Parking revenue, however, has come up short, which Papenfuse referenced in a letter to Fred Reddig, an official with the state Department of Community and Economic Development and the city's coordinator under the Act 47 workout program for distressed communities.

"Instead of lobbying AGM to let the city have the option to borrow even more money at over 6% interest per year, the focus should have been on increasing the debt service allocation to make up for the parking shortfall," Papenfuse wrote.

Papenfuse is also upset that the energy modernization agreement in the settlement was not publicly bid.
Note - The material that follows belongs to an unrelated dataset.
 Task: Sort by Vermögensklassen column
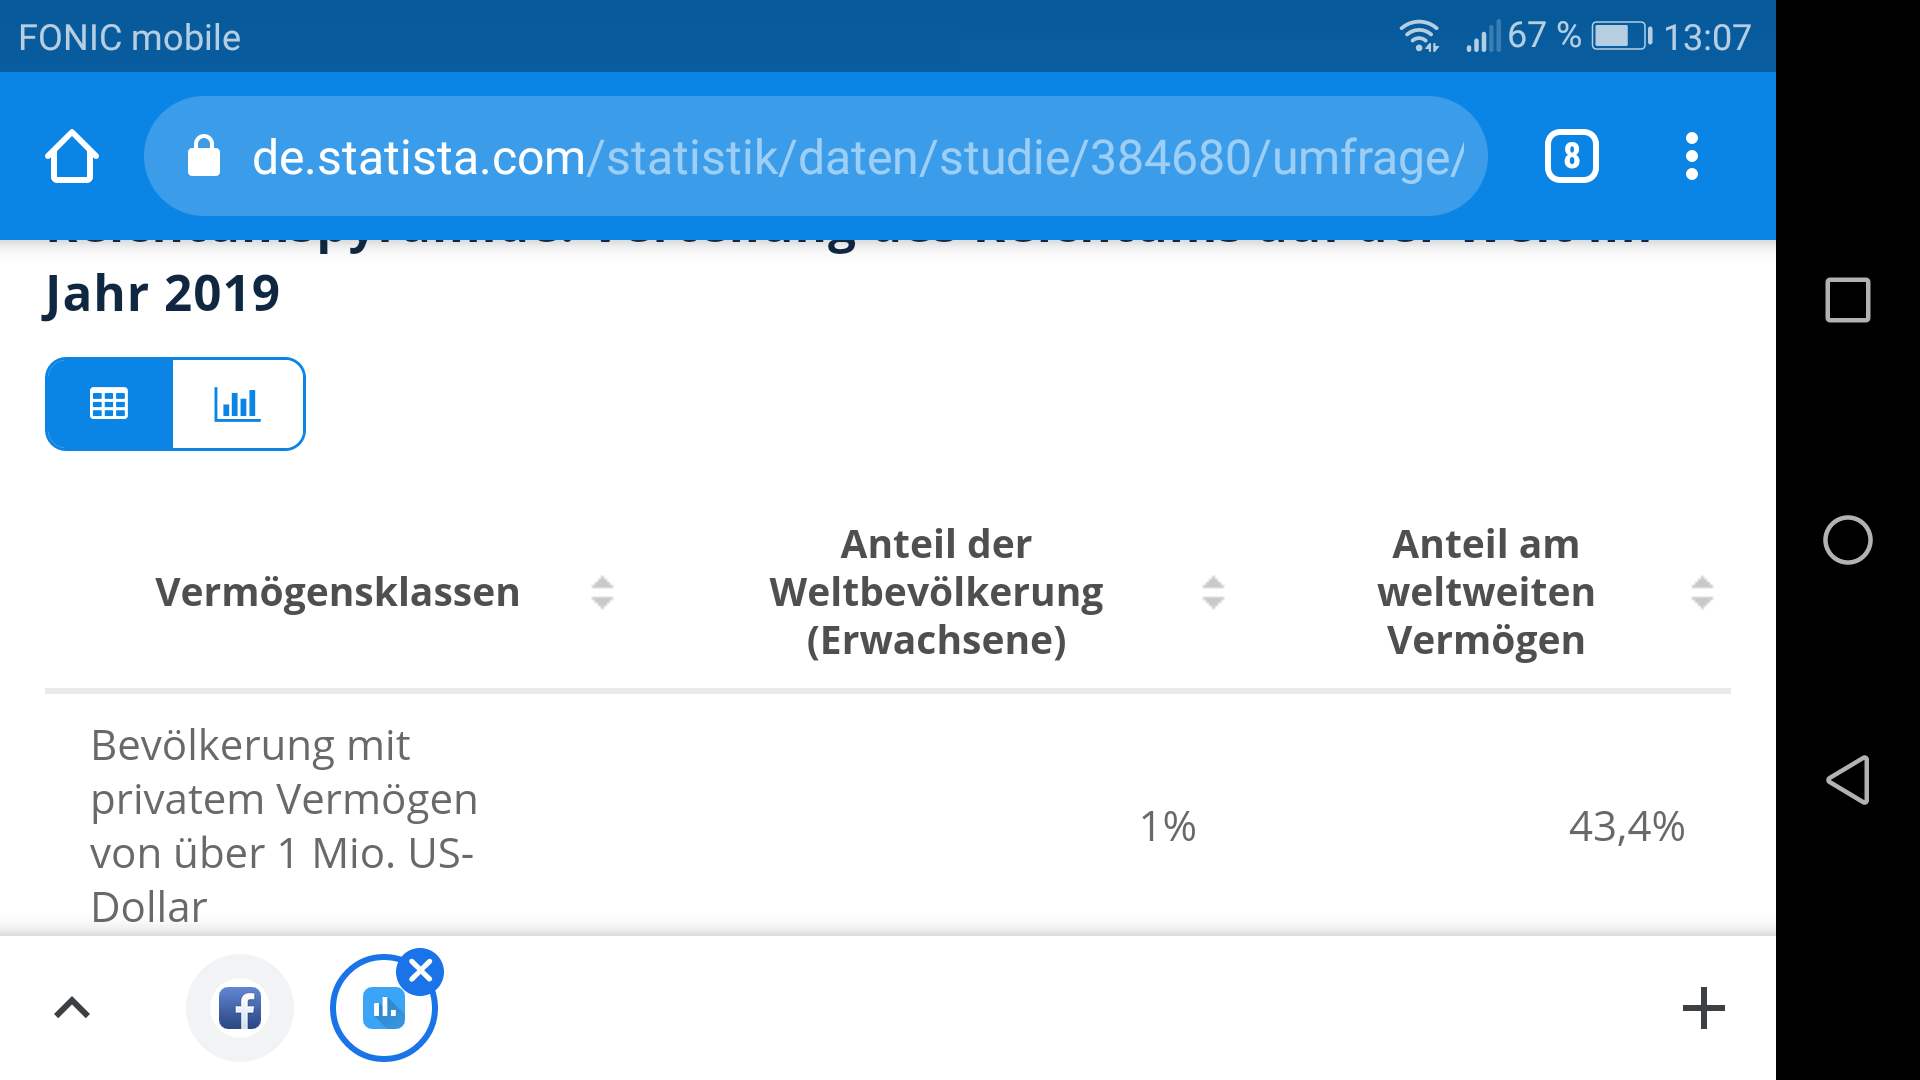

State officials insisted on using German conglomerate Siemens AG.

"Siemens is a perfectly competent, fine international company, but they're very expensive," said the mayor. "We could have done something less elaborate and saved money for debt service."

Papenfuse also said state officials threatened the city with the loss of $5 million per year in funding had he not signed the agreement.

A message seeking comment was left with Reddig. Assured Guaranty declined comment.

According to Schankel, Harrisburg has a long road to full recovery.

"My sense is that they still have some things to work through," he said. "The jury's still out. The recovery plan, Harrisburg Strong, set them up with an opportunity, but it's still kind of a struggle. They have low wealth metrics and Pennsylvania's economy is not exactly booming."

The Verizon deal was overlooked during the peak of the debt crisis "perhaps it was because even though the deal was in 1998, it was all zeroes and no debt until 2016," said Schankel. "That made it kind of easy to kick the can down the road when they were going through receivership and recovery."

The U.S. Securities and Exchange Commission in 2013 charged Harrisburg with securities fraud for providing misleading information about its deteriorating finances — including credit rating and debt payments — but imposed no fine or prosecutions. City officials signed a cease-and-desist order.

According to Papenfuse, Harrisburg's short-term financial situation is relatively strong. The city had a cash balance of nearly $5 million as of December. "We're caught up in all our bills," he said.